▸ WHAT YOU HAVE TO DO
Each record below is to be reproduced without any change.

┄┄┄┄┄┄┄┄┄┄┄┄┄┄┄┄┄┄┄┄

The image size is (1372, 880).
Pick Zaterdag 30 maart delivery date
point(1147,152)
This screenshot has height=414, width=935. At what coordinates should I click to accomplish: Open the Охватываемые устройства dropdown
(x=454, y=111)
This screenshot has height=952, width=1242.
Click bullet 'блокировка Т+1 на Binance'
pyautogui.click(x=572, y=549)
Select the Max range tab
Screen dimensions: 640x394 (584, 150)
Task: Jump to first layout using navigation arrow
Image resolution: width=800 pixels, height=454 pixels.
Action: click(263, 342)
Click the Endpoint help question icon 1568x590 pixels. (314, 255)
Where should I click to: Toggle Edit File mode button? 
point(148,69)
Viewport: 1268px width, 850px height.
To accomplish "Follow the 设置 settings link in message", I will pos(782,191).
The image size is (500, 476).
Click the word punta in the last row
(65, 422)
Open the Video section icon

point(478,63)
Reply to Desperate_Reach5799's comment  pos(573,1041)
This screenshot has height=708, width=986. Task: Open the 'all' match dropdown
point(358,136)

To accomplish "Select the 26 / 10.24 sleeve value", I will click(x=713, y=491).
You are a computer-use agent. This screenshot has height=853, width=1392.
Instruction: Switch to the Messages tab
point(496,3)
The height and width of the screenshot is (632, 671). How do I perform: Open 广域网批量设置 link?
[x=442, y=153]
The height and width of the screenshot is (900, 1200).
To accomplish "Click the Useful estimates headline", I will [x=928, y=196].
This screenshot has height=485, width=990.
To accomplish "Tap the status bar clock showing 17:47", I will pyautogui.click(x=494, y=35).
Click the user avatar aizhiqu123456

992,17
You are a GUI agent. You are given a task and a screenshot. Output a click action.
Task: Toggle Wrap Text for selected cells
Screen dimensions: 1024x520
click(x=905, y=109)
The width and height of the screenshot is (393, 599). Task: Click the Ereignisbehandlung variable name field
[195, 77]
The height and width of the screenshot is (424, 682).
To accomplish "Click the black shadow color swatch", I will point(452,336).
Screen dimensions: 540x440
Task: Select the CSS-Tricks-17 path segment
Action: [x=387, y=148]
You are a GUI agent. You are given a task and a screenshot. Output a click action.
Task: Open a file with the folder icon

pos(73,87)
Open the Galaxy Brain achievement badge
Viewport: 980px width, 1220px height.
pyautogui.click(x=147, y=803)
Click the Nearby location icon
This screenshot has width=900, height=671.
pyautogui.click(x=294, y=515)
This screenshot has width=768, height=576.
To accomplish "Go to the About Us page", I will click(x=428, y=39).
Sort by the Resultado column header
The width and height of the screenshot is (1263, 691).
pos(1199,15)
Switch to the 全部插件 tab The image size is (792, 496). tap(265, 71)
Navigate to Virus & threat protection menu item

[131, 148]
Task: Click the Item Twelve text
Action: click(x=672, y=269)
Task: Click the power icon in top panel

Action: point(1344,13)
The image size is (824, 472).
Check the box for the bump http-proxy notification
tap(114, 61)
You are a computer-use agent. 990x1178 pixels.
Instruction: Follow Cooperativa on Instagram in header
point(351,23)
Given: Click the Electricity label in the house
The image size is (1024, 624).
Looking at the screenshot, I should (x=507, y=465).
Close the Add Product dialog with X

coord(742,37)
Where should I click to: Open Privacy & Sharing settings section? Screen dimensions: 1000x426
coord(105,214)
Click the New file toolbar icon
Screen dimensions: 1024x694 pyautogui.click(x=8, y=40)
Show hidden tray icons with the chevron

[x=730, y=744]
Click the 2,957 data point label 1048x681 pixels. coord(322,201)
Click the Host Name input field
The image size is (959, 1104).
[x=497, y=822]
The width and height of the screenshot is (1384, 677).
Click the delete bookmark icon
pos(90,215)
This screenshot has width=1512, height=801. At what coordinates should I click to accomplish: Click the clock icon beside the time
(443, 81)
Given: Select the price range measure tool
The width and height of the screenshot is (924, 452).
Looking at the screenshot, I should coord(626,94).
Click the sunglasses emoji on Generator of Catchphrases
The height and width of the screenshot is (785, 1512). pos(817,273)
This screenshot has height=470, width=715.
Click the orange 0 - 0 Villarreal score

┄┄┄┄┄┄┄┄┄┄┄┄┄┄┄┄┄┄┄┄

▸ SOLUTION FOR THIS TASK
The image size is (1372, 880).
Pick Zaterdag 30 maart delivery date
point(1147,152)
This screenshot has height=414, width=935. At what coordinates should I click to accomplish: Open the Охватываемые устройства dropdown
(x=454, y=111)
This screenshot has height=952, width=1242.
Click bullet 'блокировка Т+1 на Binance'
pyautogui.click(x=572, y=549)
Select the Max range tab
Screen dimensions: 640x394 (584, 150)
Task: Jump to first layout using navigation arrow
Image resolution: width=800 pixels, height=454 pixels.
Action: click(263, 342)
Click the Endpoint help question icon 1568x590 pixels. (314, 255)
Where should I click to: Toggle Edit File mode button? 
point(148,69)
Viewport: 1268px width, 850px height.
To accomplish "Follow the 设置 settings link in message", I will pos(782,191).
The image size is (500, 476).
Click the word punta in the last row
(65, 422)
Open the Video section icon

point(478,63)
Reply to Desperate_Reach5799's comment  pos(573,1041)
This screenshot has height=708, width=986. Task: Open the 'all' match dropdown
point(358,136)

To accomplish "Select the 26 / 10.24 sleeve value", I will click(x=713, y=491).
You are a computer-use agent. This screenshot has height=853, width=1392.
Instruction: Switch to the Messages tab
point(496,3)
The height and width of the screenshot is (632, 671). How do I perform: Open 广域网批量设置 link?
[x=442, y=153]
The height and width of the screenshot is (900, 1200).
To accomplish "Click the Useful estimates headline", I will [x=928, y=196].
This screenshot has height=485, width=990.
To accomplish "Tap the status bar clock showing 17:47", I will pyautogui.click(x=494, y=35).
Click the user avatar aizhiqu123456

992,17
You are a GUI agent. You are given a task and a screenshot. Output a click action.
Task: Toggle Wrap Text for selected cells
Screen dimensions: 1024x520
click(x=905, y=109)
The width and height of the screenshot is (393, 599). Task: Click the Ereignisbehandlung variable name field
[195, 77]
The height and width of the screenshot is (424, 682).
To accomplish "Click the black shadow color swatch", I will point(452,336).
Screen dimensions: 540x440
Task: Select the CSS-Tricks-17 path segment
Action: [x=387, y=148]
You are a GUI agent. You are given a task and a screenshot. Output a click action.
Task: Open a file with the folder icon

pos(73,87)
Open the Galaxy Brain achievement badge
Viewport: 980px width, 1220px height.
pyautogui.click(x=147, y=803)
Click the Nearby location icon
This screenshot has width=900, height=671.
pyautogui.click(x=294, y=515)
This screenshot has width=768, height=576.
To accomplish "Go to the About Us page", I will click(x=428, y=39).
Sort by the Resultado column header
The width and height of the screenshot is (1263, 691).
pos(1199,15)
Switch to the 全部插件 tab The image size is (792, 496). tap(265, 71)
Navigate to Virus & threat protection menu item

[131, 148]
Task: Click the Item Twelve text
Action: click(x=672, y=269)
Task: Click the power icon in top panel

Action: point(1344,13)
The image size is (824, 472).
Check the box for the bump http-proxy notification
tap(114, 61)
You are a computer-use agent. 990x1178 pixels.
Instruction: Follow Cooperativa on Instagram in header
point(351,23)
Given: Click the Electricity label in the house
The image size is (1024, 624).
Looking at the screenshot, I should (x=507, y=465).
Close the Add Product dialog with X

coord(742,37)
Where should I click to: Open Privacy & Sharing settings section? Screen dimensions: 1000x426
coord(105,214)
Click the New file toolbar icon
Screen dimensions: 1024x694 pyautogui.click(x=8, y=40)
Show hidden tray icons with the chevron

[x=730, y=744]
Click the 2,957 data point label 1048x681 pixels. coord(322,201)
Click the Host Name input field
The image size is (959, 1104).
[x=497, y=822]
The width and height of the screenshot is (1384, 677).
Click the delete bookmark icon
pos(90,215)
This screenshot has width=1512, height=801. At what coordinates should I click to accomplish: Click the clock icon beside the time
(443, 81)
Given: Select the price range measure tool
The width and height of the screenshot is (924, 452).
Looking at the screenshot, I should coord(626,94).
Click the sunglasses emoji on Generator of Catchphrases
The height and width of the screenshot is (785, 1512). pos(817,273)
This screenshot has height=470, width=715.
Click the orange 0 - 0 Villarreal score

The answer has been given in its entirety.